その説明の一連がコンセプトであり、コンセプチュアルアートの正体なのだと思っています。

だから、コンセプトとはなんだとか、わからない人はそうやって考えたらいいかなと。

「誰かの影響がないものが望ましい」

と、僕はよく言ってますが、それは正確には、

「いろいろな刺激を受けた後、誰からの影響も感じないくらい、考え、考え、考えて、やがて自分自身の考えをさらに進めていくと、誰も到達できなかったところまで自然に行ける」

ということなのです。

だから、

誰かのお手本を元に、それを写し取る、言われた通りに筆を動かすことに慣れてしまっている書道の世界からは、現代アーティストは生まれにくいのではないかと考えています。

僕はこないだの富山での個展の時に初めて知ったのですが、陶芸が近年、現代アートとして、認知され始めていると。つまり、陶芸家の中から現代アートとして認められるアーティストが数多く出てきたということなのですね。

書道は、現代アートの世界では、まだまだこれからなのです。

前衛書道が、そのまま現代アートとして認知されなかったのはなぜか?を考えてみてください。

井上有一以降に、誰もそれを超えようとしなかったことを思い出してください。

書道家はそれが現代アートとして認知されない現実に直面する時、謙虚に反省しなくてはならないことが多いのです。

僕が現代アートのギャラリーで個展をした時に、知らない人(美術愛好家)からあっけらかんとした顔で、「書道と意識するからおかしい。絵画の一つとしてやればいい。なぜなら、同じ平面芸術だから」とひとくくりにされたことがあります。つまり、「書道は絵画に吸収されよ」という意見ですね。これ、複数の方に言われたことあります。

(書道にさしたる独自性はない、絵画の中の一つでいい)

なんという乱暴な考えだろうと思いましたが、書道の現代アーティストが自分以外にほとんどいない状態では、こんなものなのかなと。

書道も絵画もない、同じ平面芸術でいいではないか、という考えは、残念ながら間違っています。

書道は言語を扱うアートなのです。
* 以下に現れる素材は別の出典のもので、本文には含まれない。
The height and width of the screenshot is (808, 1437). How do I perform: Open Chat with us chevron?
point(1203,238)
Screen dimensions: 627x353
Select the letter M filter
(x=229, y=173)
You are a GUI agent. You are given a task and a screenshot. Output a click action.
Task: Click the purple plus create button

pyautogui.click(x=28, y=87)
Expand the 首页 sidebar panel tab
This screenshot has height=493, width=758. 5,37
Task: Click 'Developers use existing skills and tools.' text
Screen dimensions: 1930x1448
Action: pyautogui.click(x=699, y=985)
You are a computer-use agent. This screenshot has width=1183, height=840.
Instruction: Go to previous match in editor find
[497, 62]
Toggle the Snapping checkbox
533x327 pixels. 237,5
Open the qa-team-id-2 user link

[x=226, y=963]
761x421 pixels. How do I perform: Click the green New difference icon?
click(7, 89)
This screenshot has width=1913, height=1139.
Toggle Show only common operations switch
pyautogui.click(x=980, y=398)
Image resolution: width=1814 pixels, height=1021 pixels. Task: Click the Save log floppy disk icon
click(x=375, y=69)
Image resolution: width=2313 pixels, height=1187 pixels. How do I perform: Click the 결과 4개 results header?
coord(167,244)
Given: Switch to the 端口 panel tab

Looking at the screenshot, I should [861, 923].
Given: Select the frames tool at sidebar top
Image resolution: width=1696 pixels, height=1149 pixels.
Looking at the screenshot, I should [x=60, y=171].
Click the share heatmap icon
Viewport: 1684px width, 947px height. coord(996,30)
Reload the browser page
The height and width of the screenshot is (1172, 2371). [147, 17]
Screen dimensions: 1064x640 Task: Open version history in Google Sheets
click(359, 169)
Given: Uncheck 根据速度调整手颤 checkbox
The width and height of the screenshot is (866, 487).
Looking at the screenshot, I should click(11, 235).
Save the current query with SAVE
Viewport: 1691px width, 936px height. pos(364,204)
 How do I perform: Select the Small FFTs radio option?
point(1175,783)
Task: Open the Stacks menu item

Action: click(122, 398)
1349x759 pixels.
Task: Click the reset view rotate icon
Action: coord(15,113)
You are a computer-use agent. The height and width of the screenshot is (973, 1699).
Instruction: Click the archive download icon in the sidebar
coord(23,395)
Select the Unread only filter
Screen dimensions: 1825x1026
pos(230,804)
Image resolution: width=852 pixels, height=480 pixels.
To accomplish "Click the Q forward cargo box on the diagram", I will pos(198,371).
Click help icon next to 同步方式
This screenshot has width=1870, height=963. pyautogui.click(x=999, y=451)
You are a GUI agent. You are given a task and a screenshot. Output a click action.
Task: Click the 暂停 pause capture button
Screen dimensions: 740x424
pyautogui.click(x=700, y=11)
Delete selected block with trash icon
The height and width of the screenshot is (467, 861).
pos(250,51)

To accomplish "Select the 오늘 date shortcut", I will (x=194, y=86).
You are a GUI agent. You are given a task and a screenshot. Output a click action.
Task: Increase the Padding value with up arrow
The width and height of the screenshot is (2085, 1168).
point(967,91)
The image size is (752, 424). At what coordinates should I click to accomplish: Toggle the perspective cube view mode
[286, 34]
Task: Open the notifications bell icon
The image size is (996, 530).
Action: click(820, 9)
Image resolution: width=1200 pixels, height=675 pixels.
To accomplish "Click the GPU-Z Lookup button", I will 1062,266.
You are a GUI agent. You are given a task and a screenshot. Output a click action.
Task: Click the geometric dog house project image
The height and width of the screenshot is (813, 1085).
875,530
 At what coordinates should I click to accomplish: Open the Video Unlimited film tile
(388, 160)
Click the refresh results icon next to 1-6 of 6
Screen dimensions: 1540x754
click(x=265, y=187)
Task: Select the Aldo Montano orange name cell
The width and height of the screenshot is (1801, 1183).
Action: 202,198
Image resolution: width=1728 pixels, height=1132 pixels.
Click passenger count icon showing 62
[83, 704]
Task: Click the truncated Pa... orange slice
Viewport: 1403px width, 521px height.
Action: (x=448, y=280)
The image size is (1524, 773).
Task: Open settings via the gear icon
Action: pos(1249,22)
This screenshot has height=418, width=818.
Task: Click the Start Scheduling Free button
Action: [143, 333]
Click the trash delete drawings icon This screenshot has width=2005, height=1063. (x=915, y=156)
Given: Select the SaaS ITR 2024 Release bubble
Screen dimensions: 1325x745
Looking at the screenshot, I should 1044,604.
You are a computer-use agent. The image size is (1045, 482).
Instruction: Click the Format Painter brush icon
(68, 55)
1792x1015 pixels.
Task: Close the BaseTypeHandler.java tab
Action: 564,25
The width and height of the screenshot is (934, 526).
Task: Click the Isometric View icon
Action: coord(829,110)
それは、美術の中にもありますが、我々には「それしかない」わけですから、我々がやらないで、誰がテーマとして扱うのか?くらいの絶好機だと思ってやってます。僕はね。

書道に独自性はあるか?

Published in Statements

2 Comments

  1. 遠藤 欧水 遠藤 欧水

    エエワ!!
    小気味良いほど的を得て唸ったワ!

    それに、書アートと言う事に対しての哲学が、
    平易で謙虚に綴られていますね。

    ー 私は描く(書く)だけかいたよ。後は知らん! -
    というような傲慢さが無いのは嬉しい事です。
    そして決して媚びてはいないオリジナル作品!

    その上での鑑賞の捉え方は個々人のものですものね。

    私自身は貴方の作品に感情移入してしまう事があります。
    気になる作品なのです。
    でも、解からない・・・・
    何が解からないのか判らない。
    しかし、解らない事は、悪い事ですか?

    貴方の作品を友人のオランダ人が見て、
    私にこう言いました。
    「音叉する、音叉出来る作品だ」と。

    貴方の作品と論調にそんなこんなでワクワクさせてもらっています。
    ありがとね。
    (hisashi yamamotoでググったら、代表的に大学の先生の事と
    貴方の作品が表示されたと言っていましたよ)

  2. 山本尚志 山本尚志

    遠藤様

    うれしいコメントありがとうございます。私の47歳の最後の日にこうして評していただけたこと、感謝しております。

    もう2年ほど前になりますが、パリに初めて行った時に、現地の人々の反応も思った以上にあり、読めない日本語であるにも関わらず、質問責めにあいました。異文化の芸術である書道が、海を渡り興味を持ってもらえるとは夢にも思いませんでした。

    けれども私が、西洋近代絵画の歴史に対してリスペクトをしているのは、紛れもない事実であり、こうしてオランダの方にお褒めの言葉をいただけるのは、そこにおいて感覚が触れ合ったのかも知れません。音叉という言葉は、言語の枠を超えた何かしらがそこにあるという解釈でよろしいでしょうか。大変有り難いことに思うと同時に、今後の海外進出に向けた制作の重要なヒントになりそうな気がしました。

    明日から人生48年目になりますが、ますますがんばっていきたいと思います。